Work order =>
Each line below that contains "This" should be counted; give the total alone.

─── Data to examine ───

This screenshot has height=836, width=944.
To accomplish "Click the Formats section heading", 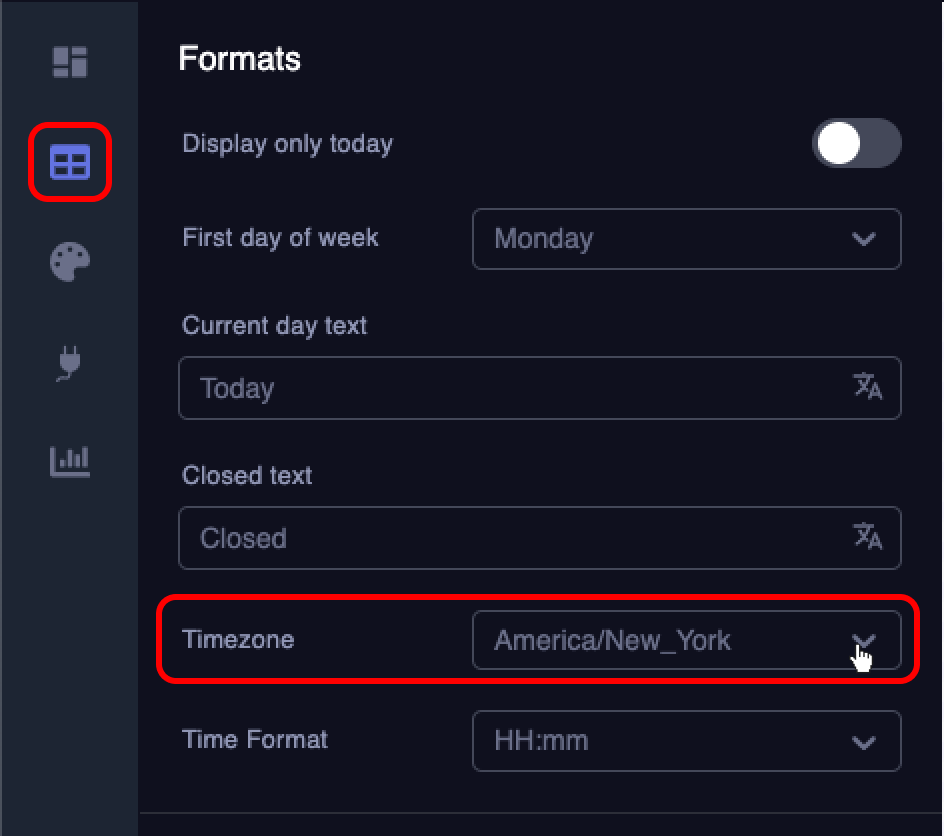I will coord(240,59).
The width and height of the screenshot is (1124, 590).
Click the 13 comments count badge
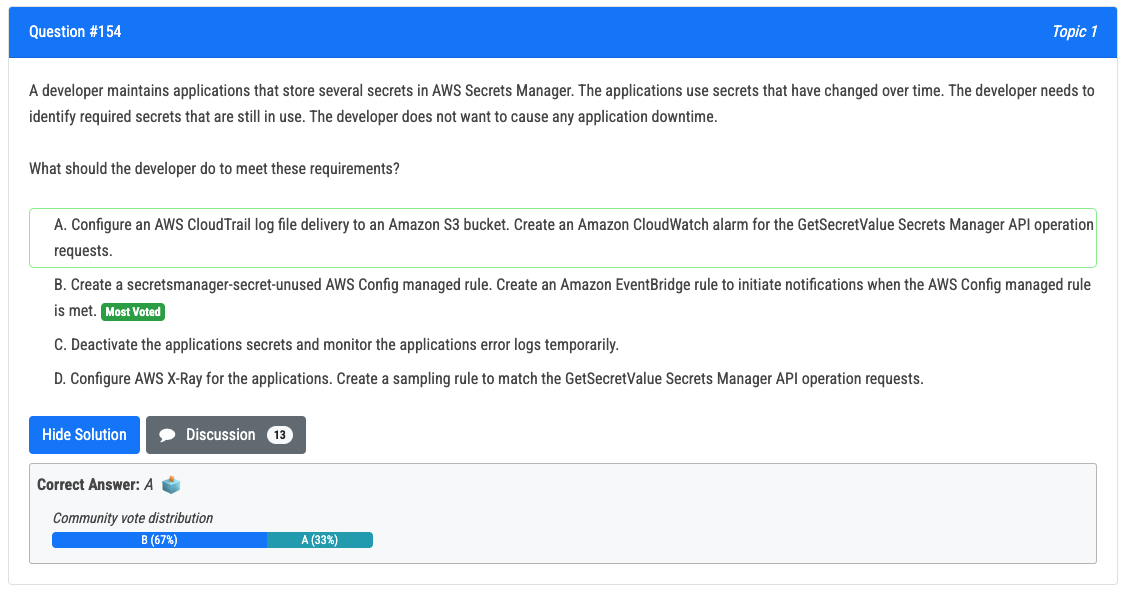280,435
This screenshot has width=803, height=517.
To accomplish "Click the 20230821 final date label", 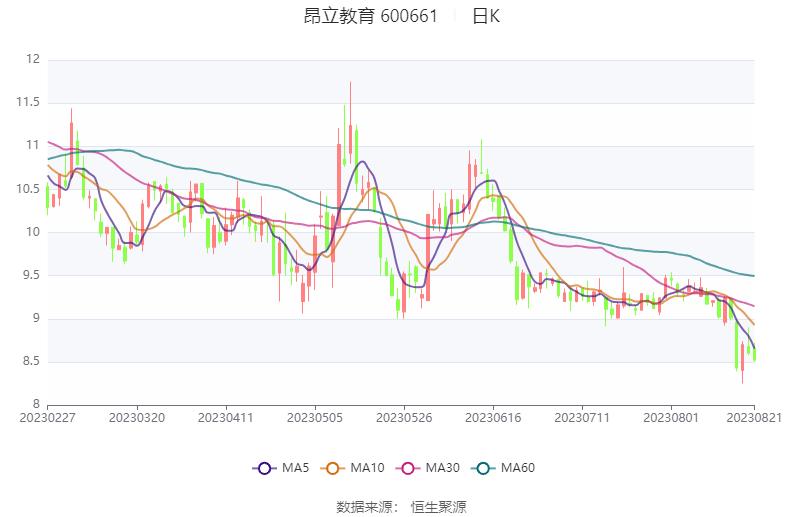I will tap(754, 416).
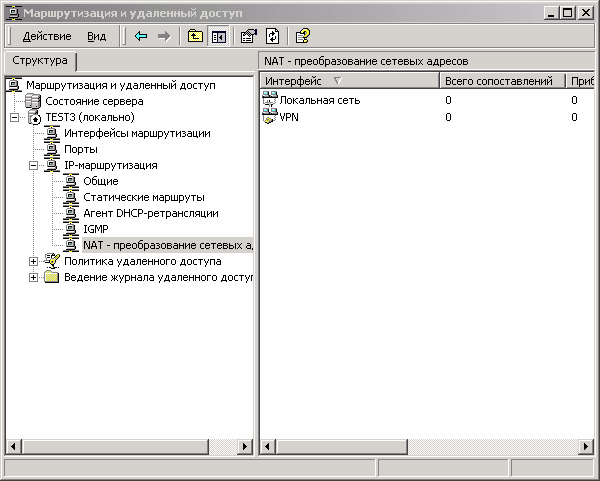Open Properties from the toolbar icon
Image resolution: width=600 pixels, height=481 pixels.
click(249, 36)
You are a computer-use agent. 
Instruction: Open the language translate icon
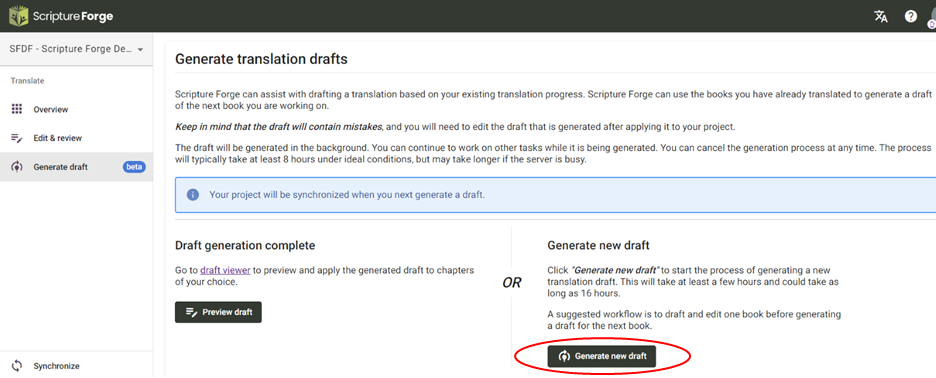(880, 16)
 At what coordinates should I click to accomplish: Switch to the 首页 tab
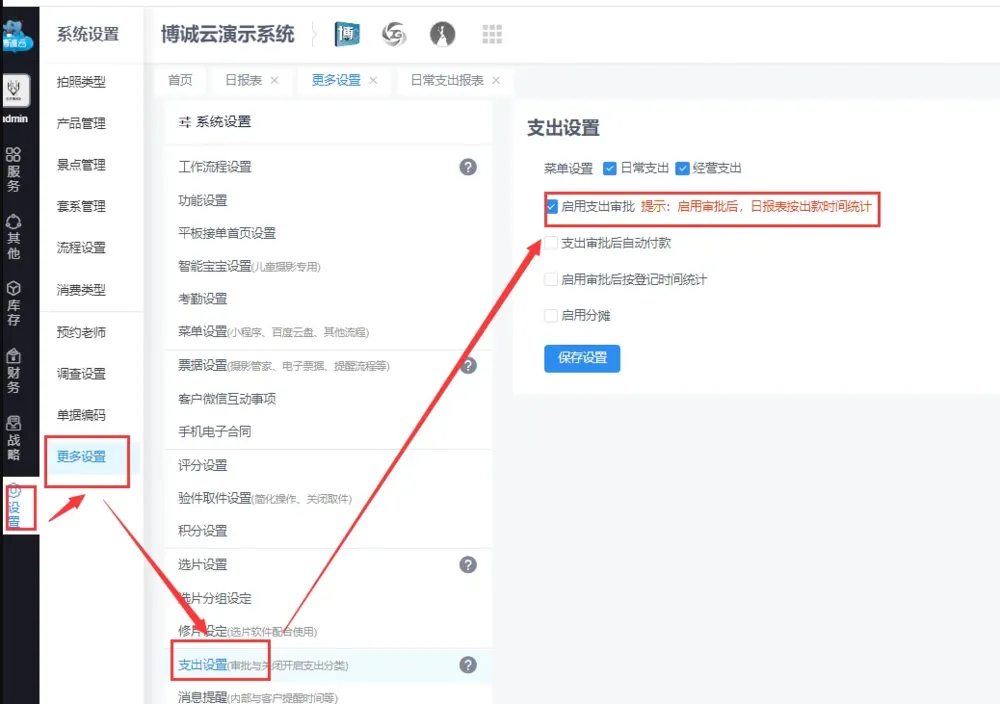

───

Task solution =>
2